WASHINGTON – Rep. Charles Rangel, one of the first lawmakers to push Hillary Rodham Clinton for Senate, is now angling to become the most powerful New Yorker – and African-American – in Congress.
Eight months after being caught in the furor of the Apollo Theatre investigation, Rangel today is a party superstar who has raised more than $1 million in just four months for fellow Democrats in Congress, and is savoring Clinton’s recent rise in the polls against Mayor Giuliani.
“Recruiting Hillary meant we had a chance to whup him,” says Rangel with a chuckle, making no effort to conceal his dislike of the mayor.
But Rangel’s Midas-like ability to raise megabucks for fellow New York lawmakers – and for Democrats across the country – in some ways marks an even higher point in his 30-year career in Congress.
“He is really good at talking to people. Raising money is about relationships and he is very good at that,” said House Minority Leader Dick Gephardt, the party’s top congressional fund-raiser.
By helping the party win back control of the House – lost to Republicans in 1994 during the wave that carried former Speaker Newt Gingrich into power – Rangel stands to see his own power extended.
If the Democrats win enough races this fall to cancel the Republicans’ current six-seat majority, he will become chairman of the powerful Ways and Means Committee, which controls 40 percent of the budget, writes tax laws and controls trade bills.
He’d be the first black lawmaker to chair that committee – a panel that will be on the hot seat in a few weeks when it takes its first crack at President Clinton’s proposal to boost China’s trade status.
About the easiest way to raise Rangel’s hackles is to suggest that his current post as top-ranking Democrat on the committee hasn’t enabled him to help New Yorkers by landing his share of pork.
“There is no question that [with me] as [Ways and Means] chairman, New York will do a hell of a lot better.
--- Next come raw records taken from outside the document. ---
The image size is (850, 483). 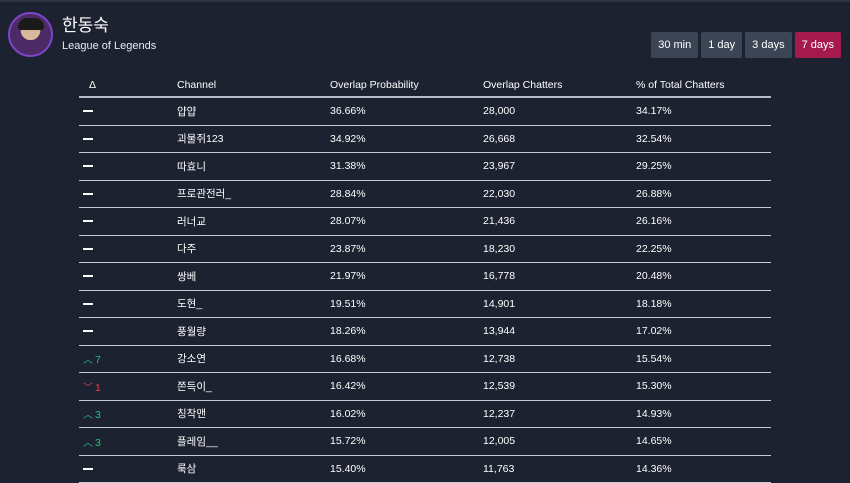 I want to click on chevron-up-icon: ︿, so click(x=88, y=361).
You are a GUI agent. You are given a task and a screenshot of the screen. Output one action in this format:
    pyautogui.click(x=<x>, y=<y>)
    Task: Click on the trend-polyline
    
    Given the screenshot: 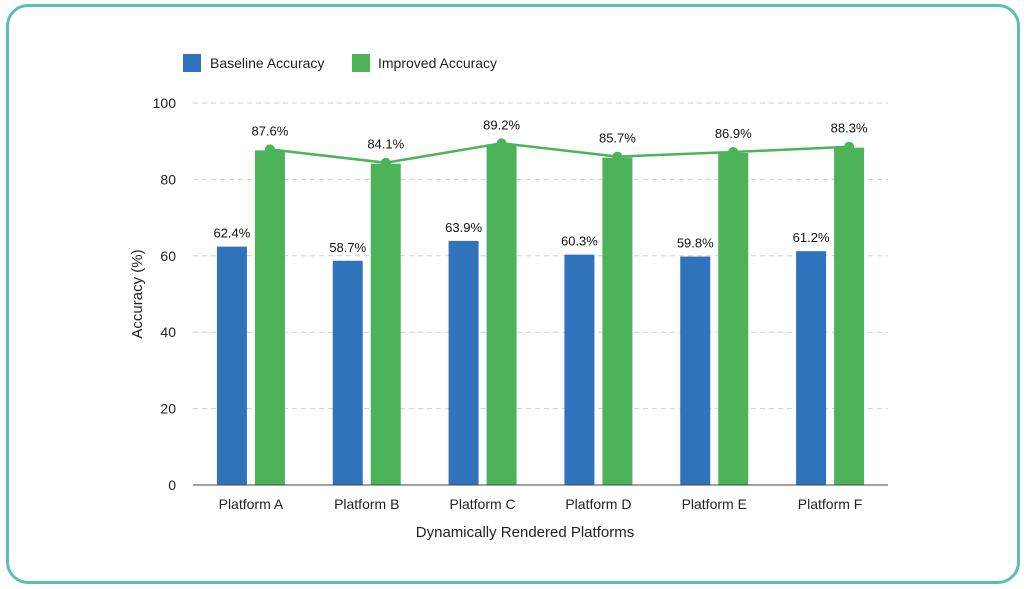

When you’re chairman you don’t even have to work hard to get it done,” said Rangel, who insists he’ll land the state more federal aid if he’s running Ways and Means.
“New York state would benefit greatly if Charlie Rangel becomes chairman,” said Rep. Carolyn McCarthy, a Long Island Democrat who received $2,000 of the $57,500 Rangel has given this year to fellow congressman from his own campaign coffers.
Another $2,000 went to Rep. Michael Forbes (D-L.I.), who is in a tough re-election fight after switching his party affiliation from Republican. Rangel is also helping raise funds for Forbes.
So far this month, Rangel has visited San Diego, San Francisco, San Jose, Las Vegas, Detroit, Texas and Washington to attend fund-raisers.
“They throw [money] at me,” he joked recently. He concedes: “The fact that I’m ranking Democrat on Ways and Means is a drawing card at every fund-raiser.”
Last year, he raised $2.5 million for the Democratic Party. In less than four months this year he’s already topped the $1 million mark and his staff sees no reason he won’t easily eclipse his 1999 effort.
He’s No. 3 in fund-raising among House Democrats, behind Gephardt and Rep. Patrick Kennedy (D-R.I.), chairman of the party committee that oversees efforts to elect Democrats.
On June 5 at the Supper Club in New York, Rangel will preside over a massive fund-raiser Vice President Al Gore is expected to attend that should net more than $1.5 million for the party.
Rangel, who is as effective winning campaign contributions from Wall Streeters as from such entertainers as Spike Lee, Bill Cosby and Ossie Davis, says he’s aware he’s a symbol to many blacks.
“It’s a great responsibility,” he says. “If I become chairman, you can be certain that I will leave my fingerprints” on the budget, “bumping up spending on social programs that help areas like Harlem,” his home.
It was just last summer that Rangel was drawn into in the probe of the financially ailing Apollo and his role as its board chairman amid charges that the theater had failed to collect millions in fees from longtime pal Percy Sutton.
Rangel agreed to give up the chairmanship in a deal in which state Attorney General Eliot Spitzer, a Democrat, dropped a lawsuit launched by his Republican predecessor and said Rangel and other board members had acted in good faith.